**RECORDS FOR THE EXERCISE:**
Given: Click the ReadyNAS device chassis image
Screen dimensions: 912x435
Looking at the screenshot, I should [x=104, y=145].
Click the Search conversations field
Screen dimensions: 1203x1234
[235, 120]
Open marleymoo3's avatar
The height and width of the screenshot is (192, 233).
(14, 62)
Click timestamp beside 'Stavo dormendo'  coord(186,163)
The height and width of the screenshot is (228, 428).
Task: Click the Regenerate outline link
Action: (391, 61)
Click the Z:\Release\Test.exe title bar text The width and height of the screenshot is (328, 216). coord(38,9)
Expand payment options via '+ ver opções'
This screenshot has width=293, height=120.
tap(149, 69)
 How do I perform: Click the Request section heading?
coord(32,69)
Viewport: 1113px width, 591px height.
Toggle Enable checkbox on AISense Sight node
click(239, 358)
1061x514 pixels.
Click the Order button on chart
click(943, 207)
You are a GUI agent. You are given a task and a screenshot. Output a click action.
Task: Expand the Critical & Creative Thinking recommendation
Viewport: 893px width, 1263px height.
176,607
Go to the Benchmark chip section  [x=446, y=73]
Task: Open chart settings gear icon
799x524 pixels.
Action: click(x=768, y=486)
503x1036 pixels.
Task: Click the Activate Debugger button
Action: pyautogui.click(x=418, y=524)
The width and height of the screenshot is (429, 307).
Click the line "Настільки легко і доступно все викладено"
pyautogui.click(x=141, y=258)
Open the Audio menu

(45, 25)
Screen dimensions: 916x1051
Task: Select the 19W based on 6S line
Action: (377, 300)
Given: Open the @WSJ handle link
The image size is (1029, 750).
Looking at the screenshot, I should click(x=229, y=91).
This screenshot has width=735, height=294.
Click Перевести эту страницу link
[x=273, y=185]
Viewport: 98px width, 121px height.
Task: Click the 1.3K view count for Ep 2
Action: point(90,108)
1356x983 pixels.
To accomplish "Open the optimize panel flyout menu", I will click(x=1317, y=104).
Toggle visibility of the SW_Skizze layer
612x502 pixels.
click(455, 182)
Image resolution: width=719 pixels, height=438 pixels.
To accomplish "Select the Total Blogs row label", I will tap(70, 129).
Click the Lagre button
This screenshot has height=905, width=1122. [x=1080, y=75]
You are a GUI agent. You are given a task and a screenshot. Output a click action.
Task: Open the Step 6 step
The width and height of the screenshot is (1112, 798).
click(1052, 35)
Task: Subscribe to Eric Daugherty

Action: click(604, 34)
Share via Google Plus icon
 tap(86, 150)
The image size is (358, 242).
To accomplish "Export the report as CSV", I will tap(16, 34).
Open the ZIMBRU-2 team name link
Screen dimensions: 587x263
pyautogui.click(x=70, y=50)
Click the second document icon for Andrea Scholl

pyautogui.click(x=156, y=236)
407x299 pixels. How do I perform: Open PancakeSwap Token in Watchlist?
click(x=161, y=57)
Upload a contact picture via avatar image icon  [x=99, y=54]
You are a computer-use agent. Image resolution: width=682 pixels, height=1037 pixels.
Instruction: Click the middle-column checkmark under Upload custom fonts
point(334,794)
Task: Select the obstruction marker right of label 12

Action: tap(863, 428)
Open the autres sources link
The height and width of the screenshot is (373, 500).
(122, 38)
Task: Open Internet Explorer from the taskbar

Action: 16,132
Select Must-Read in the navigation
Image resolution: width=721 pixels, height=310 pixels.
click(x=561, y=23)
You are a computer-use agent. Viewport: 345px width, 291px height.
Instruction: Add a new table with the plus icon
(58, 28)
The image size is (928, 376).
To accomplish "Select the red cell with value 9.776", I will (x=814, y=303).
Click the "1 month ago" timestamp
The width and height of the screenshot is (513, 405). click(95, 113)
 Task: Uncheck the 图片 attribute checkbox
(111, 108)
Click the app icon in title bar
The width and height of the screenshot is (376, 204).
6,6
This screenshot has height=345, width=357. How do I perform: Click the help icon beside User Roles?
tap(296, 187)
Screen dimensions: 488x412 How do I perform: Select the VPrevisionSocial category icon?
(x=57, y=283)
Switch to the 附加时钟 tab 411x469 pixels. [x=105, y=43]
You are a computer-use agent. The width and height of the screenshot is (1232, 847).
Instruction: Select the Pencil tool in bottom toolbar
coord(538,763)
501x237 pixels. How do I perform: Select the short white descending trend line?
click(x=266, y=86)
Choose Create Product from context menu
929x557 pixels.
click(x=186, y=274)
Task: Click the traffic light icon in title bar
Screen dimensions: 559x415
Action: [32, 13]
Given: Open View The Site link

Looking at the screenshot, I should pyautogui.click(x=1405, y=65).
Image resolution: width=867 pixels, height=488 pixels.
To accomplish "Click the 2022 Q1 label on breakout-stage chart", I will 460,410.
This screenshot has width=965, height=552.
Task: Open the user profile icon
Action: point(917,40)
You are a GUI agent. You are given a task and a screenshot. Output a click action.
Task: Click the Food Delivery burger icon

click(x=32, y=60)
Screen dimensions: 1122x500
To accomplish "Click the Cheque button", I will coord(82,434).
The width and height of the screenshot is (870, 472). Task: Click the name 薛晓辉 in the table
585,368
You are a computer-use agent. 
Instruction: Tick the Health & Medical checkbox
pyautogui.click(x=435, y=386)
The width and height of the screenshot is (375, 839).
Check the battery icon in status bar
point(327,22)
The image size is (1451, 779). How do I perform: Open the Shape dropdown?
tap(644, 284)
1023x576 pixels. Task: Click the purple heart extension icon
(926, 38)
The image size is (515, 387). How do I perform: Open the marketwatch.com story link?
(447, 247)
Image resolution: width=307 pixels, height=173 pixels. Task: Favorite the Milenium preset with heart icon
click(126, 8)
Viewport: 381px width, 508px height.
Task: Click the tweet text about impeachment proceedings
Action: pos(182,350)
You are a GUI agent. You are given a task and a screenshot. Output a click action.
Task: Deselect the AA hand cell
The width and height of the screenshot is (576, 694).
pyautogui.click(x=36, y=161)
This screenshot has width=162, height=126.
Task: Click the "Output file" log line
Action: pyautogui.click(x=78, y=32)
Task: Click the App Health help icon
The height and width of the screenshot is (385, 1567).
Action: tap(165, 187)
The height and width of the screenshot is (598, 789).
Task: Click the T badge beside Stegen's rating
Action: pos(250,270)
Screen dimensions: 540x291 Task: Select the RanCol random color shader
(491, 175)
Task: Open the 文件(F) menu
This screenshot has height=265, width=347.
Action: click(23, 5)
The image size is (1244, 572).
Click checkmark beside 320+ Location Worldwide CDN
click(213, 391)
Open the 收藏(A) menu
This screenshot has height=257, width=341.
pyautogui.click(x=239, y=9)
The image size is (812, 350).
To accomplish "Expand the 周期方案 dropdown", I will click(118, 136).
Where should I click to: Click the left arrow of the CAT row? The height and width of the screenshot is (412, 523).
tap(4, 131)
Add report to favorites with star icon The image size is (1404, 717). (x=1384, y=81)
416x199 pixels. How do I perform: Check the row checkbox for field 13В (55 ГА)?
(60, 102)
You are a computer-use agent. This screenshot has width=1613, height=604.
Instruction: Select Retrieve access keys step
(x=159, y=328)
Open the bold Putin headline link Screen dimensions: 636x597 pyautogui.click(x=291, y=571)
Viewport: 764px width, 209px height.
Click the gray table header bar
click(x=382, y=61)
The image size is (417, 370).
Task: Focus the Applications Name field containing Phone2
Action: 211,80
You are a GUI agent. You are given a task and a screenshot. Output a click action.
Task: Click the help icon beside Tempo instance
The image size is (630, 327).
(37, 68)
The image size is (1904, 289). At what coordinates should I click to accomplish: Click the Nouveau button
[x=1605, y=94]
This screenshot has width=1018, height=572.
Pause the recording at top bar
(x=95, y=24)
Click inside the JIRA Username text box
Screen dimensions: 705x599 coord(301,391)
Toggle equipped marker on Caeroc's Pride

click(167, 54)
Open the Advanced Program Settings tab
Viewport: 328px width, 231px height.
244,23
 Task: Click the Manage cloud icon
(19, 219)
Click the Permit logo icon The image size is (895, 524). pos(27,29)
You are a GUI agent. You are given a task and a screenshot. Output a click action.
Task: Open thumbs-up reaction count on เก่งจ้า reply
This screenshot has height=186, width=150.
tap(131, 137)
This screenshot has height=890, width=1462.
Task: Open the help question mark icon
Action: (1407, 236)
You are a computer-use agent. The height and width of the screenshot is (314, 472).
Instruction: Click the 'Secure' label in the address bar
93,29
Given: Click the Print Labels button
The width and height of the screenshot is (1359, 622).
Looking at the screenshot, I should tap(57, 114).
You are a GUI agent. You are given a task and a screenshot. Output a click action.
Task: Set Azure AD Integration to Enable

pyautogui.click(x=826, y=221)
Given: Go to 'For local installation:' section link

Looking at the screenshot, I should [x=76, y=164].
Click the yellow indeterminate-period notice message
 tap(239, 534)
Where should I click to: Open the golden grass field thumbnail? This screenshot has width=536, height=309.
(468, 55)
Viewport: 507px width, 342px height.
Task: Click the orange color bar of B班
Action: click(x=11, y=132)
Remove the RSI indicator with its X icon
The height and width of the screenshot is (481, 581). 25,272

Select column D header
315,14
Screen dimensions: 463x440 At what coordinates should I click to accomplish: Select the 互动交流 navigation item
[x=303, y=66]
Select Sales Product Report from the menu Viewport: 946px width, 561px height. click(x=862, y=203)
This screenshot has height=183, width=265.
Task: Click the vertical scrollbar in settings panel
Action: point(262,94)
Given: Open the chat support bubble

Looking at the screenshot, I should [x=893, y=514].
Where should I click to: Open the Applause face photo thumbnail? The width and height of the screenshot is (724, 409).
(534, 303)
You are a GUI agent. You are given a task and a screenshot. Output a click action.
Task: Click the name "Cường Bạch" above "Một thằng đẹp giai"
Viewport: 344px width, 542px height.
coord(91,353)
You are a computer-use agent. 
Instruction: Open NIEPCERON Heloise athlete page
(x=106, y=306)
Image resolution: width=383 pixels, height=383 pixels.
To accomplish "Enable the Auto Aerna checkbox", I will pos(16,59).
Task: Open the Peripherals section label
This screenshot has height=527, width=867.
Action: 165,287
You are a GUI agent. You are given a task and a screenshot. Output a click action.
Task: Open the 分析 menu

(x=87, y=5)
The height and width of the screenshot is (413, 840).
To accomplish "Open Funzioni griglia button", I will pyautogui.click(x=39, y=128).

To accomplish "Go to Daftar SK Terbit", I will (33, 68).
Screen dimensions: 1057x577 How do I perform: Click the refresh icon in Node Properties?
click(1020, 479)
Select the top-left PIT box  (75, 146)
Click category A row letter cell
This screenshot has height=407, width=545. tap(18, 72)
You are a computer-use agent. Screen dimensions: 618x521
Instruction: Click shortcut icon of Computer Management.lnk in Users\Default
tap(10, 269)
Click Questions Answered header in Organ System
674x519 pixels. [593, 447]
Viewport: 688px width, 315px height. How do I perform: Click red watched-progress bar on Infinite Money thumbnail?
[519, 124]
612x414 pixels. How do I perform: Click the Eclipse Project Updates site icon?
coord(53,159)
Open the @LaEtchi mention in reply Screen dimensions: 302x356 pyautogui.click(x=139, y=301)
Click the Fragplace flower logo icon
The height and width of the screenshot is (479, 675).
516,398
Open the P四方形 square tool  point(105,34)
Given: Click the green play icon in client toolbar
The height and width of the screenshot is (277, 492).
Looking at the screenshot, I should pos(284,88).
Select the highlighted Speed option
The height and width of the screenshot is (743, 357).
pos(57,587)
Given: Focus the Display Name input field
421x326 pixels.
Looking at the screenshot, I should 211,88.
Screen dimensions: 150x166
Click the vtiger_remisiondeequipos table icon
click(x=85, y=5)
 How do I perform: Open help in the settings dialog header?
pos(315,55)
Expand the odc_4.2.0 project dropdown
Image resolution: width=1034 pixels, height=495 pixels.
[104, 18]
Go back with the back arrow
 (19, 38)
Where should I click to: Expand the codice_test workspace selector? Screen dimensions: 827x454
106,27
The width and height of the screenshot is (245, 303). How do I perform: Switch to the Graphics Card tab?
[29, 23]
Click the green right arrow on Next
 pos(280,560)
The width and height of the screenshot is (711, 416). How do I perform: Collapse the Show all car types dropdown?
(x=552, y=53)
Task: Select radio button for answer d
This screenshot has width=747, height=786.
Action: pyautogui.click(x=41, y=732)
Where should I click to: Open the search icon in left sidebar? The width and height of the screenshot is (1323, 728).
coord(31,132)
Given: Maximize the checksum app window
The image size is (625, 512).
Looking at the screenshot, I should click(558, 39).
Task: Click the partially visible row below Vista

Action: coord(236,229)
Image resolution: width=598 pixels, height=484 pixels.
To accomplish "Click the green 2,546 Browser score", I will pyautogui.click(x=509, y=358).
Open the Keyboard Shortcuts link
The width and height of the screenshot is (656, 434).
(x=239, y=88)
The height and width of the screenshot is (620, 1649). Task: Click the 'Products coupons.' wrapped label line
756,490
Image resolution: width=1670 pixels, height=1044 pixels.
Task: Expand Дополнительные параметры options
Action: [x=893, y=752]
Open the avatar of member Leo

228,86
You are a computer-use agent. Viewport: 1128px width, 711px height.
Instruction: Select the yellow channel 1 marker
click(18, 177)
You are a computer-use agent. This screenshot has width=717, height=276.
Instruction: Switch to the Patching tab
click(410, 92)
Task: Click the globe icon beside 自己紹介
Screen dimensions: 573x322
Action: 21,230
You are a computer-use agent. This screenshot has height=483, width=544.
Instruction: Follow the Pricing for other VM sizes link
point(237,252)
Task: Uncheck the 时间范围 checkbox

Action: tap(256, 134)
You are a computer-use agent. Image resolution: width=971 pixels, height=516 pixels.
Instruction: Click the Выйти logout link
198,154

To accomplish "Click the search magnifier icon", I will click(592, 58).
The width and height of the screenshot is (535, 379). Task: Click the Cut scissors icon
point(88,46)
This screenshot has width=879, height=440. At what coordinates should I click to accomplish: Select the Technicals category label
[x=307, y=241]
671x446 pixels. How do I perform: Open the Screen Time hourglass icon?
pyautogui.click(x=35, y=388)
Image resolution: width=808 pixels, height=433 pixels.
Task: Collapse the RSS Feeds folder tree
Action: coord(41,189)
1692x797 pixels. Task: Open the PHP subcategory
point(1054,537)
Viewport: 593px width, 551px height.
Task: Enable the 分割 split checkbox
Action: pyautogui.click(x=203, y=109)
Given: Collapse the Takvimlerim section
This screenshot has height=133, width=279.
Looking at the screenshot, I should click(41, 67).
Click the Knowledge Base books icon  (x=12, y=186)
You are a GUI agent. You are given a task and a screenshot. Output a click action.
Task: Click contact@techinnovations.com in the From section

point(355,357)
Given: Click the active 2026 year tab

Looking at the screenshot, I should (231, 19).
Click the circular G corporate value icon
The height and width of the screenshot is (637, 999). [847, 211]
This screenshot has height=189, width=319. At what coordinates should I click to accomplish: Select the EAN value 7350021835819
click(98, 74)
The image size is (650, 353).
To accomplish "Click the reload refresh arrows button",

**INSTRUCTIONS FOR THE TASK:**
Everything above from the line containing "Task: Subscribe to Eric Daugherty" down to the line containing "Select Must-Read in the navigation" should be copied exactly, both end lines included, and nothing else.

**THE COMPLETED TASK:**
Task: Subscribe to Eric Daugherty

Action: click(604, 34)
Share via Google Plus icon
 tap(86, 150)
The image size is (358, 242).
To accomplish "Export the report as CSV", I will tap(16, 34).
Open the ZIMBRU-2 team name link
Screen dimensions: 587x263
pyautogui.click(x=70, y=50)
Click the second document icon for Andrea Scholl

pyautogui.click(x=156, y=236)
407x299 pixels. How do I perform: Open PancakeSwap Token in Watchlist?
click(x=161, y=57)
Upload a contact picture via avatar image icon  [x=99, y=54]
You are a computer-use agent. Image resolution: width=682 pixels, height=1037 pixels.
Instruction: Click the middle-column checkmark under Upload custom fonts
point(334,794)
Task: Select the obstruction marker right of label 12

Action: tap(863, 428)
Open the autres sources link
The height and width of the screenshot is (373, 500).
(122, 38)
Task: Open Internet Explorer from the taskbar

Action: 16,132
Select Must-Read in the navigation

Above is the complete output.